The challenge is that web systems are inherently complex. These systems are composed of many moving parts that work together to form an intricate whole. There’s a high rate of change and often a variety of processes leading to those changes. This makes it hard – if not impossible – to fully understand how all the bits and pieces resonate with each other under different conditions. Put another way, web systems are largely intractable, which is a major reason why outages – be they self-inflicted or not – are both unavoidable and unpredictable.
(Then there’s also the butterfly effect, which says that small causes can have large effects, but I won’t go into that here.)
Decouple all the things
So the trouble is that we’re thinking about a change we’re going to make, but we don’t necessarily anticipate the negative consequences it might have on the system as a whole. In software engineering, there’s a term for this: coupling. We fail to anticipate difficulties because we don’t think about how coupled a piece of software is to the rest of the system.
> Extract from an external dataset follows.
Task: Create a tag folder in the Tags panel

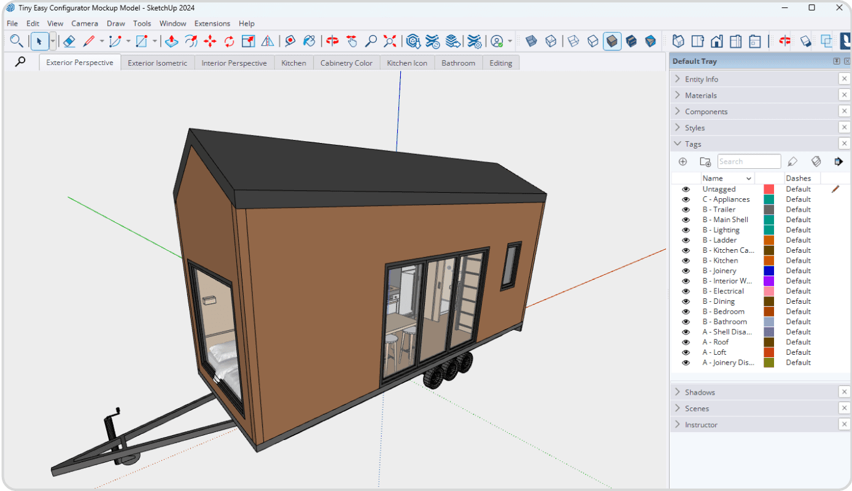Action: click(705, 161)
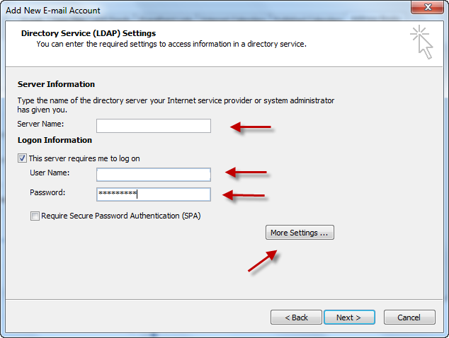Place cursor in the Password field

point(154,194)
If we want to build reliable systems – systems that minimize the risk of self-inflicted outages – we have to remove the coupling. We have to decouple all the things.
A decoupled system allows changes to be made to any one component without having an effect on any other component. By isolating each individual piece, we no longer have to keep all these complicated models in our head. Instead, we only have to know the internals of the one component we want to modify (and the interfaces it uses). This in turn reduces the probability of unintended consequences.
A prime example of decoupling at work is Kubernetes, the container cluster manager from Google.
Kubernetes makes it easy to build reliable distributed systems by enabling people to create decoupled distributed systems. Developers can, for example, talk to the Kubernetes API to deploy their application containers, and they can do so without having to worry about cluster nodes, host OS/kernel, or underlying hardware. This way, Kubernetes allows us to decouple operations and separate concerns in terms of teams.
Kubernetes is worth a look if you want fewer outages and other surprises in your ops life.
For more on this topic, I highly recommend watching this presentation by Brendan Burns. He inspired me to think about unintended consequences and write about them here.